To tell or not to tell...that is the question.

4 comments:

DaniKel said...

It's great that they still believe! Our oldest is almost 13, and he quit believeing 3 or so yaers ago. And I really thought that he would be mad at us and say we lied to him. But he surprised me and didn't do that. Our 10 year old quit believing last year. His reasoning was that he just knew it wasn't possible for one person to go to all those houses in one night... the magic had worn off for him. That is a hard question to answer. I love the magic of all of it - and when the boys still believed and kids at school did not, and they would question us, my response was as long as you believe in Santa, then he is real. Which is true, right? So then we weren't 'really' lying to our kids, right?! It's a hard decision to make, you guys will make the decision that's right for your kids.

Anonymous said...

I think the issue of whether or not Santa is real can be separate from the number of gifts that are under the tree. Many kids are aware that it's been a rough year and that Santa has a budget, too. Don't let economics take away the magic of Christmas if the kids aren't ready yet. There are many inventive reasons as to why Santa brought what he did.

StephLove said...

I can't really advise you because N stopped believing when he was 6. He asked and we told. He was a little sad, but it wasn't a big deal for him.

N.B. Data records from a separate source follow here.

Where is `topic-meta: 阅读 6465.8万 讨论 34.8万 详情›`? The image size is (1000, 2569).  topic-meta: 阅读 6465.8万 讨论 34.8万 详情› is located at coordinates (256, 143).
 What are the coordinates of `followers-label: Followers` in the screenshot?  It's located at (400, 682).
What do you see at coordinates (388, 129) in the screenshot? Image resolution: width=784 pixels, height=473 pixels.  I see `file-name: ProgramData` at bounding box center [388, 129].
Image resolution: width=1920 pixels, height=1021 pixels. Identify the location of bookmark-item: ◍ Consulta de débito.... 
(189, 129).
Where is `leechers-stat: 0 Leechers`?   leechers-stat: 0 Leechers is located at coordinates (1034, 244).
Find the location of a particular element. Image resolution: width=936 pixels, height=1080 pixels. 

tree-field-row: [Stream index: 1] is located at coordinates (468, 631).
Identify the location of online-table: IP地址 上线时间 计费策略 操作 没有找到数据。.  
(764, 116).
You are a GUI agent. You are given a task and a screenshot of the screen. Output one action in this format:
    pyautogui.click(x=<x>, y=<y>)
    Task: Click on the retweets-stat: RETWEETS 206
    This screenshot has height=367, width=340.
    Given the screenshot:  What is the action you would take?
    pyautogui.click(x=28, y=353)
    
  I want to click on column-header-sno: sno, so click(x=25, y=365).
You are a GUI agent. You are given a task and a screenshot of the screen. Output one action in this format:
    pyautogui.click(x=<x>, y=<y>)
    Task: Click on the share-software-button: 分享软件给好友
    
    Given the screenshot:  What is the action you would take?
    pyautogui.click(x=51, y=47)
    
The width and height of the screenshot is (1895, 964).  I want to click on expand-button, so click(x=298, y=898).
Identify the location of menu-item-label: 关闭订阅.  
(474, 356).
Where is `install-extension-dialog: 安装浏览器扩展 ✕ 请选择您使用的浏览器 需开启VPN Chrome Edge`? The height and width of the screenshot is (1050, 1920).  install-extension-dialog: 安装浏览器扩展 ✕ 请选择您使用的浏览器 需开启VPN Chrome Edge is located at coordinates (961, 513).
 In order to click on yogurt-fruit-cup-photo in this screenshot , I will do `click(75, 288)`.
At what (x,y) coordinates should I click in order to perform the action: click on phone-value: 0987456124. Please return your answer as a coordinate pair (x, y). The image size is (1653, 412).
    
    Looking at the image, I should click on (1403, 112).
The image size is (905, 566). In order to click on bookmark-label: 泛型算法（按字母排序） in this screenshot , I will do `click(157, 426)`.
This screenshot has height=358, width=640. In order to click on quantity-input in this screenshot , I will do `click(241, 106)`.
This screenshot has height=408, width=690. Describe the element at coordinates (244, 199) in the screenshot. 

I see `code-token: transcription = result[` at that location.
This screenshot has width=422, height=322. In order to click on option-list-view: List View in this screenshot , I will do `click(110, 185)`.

It might be harder for your kids, having believed longer. But it's also possible they know how important it is to you and they are just going along with you, while knowing the truth on some level. Have they ever asked?

This Mom said...

Steph, My daughter kind of asked the year before last when her trusted friend told her that she was told by her parents that Santa wasn't real. I asked her what she thought and she said that she believed because if he wasn't real then what would happen if she stopped. Maybe the good gifts would end and she didn't want that to happen.
She's smart, but she's also very imaginative. I think that she would be the type to hold onto the myth because of the magical quality. However, my son is the only one who's even mentioned Santa this year, so I'm not sure where they stand.